Data records:

-.-.-

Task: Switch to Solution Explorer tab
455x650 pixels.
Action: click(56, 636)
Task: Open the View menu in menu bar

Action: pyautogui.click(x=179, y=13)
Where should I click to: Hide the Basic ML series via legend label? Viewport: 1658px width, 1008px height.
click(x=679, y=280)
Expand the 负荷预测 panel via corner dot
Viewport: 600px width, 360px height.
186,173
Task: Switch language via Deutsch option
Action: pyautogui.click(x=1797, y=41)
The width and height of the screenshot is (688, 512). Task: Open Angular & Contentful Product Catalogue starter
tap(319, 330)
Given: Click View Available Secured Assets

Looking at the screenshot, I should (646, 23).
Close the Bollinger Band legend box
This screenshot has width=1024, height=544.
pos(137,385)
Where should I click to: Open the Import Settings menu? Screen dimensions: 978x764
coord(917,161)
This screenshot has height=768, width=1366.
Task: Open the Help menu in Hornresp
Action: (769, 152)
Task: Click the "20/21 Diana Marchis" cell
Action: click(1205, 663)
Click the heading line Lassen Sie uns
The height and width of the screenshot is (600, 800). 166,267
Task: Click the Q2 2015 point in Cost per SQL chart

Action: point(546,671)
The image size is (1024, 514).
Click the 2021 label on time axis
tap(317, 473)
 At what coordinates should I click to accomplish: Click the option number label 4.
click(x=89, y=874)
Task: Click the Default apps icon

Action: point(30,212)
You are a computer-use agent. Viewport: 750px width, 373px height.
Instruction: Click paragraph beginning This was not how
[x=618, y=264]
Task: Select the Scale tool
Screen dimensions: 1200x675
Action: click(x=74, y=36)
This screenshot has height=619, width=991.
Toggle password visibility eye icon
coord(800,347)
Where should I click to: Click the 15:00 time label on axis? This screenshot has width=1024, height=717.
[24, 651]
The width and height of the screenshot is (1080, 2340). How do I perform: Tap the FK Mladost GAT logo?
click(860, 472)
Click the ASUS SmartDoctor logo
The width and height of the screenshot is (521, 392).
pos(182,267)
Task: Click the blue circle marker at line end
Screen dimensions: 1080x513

-.-.-

Among the records above, repeat exactly the line with "Given: Click View Available Secured Assets", the line with "The image size is (1024, 514).", and every line in between, and only those.

**ANSWER SPACE:**
Given: Click View Available Secured Assets

Looking at the screenshot, I should (646, 23).
Close the Bollinger Band legend box
This screenshot has width=1024, height=544.
pos(137,385)
Where should I click to: Open the Import Settings menu? Screen dimensions: 978x764
coord(917,161)
This screenshot has height=768, width=1366.
Task: Open the Help menu in Hornresp
Action: (769, 152)
Task: Click the "20/21 Diana Marchis" cell
Action: click(1205, 663)
Click the heading line Lassen Sie uns
The height and width of the screenshot is (600, 800). 166,267
Task: Click the Q2 2015 point in Cost per SQL chart

Action: point(546,671)
The image size is (1024, 514).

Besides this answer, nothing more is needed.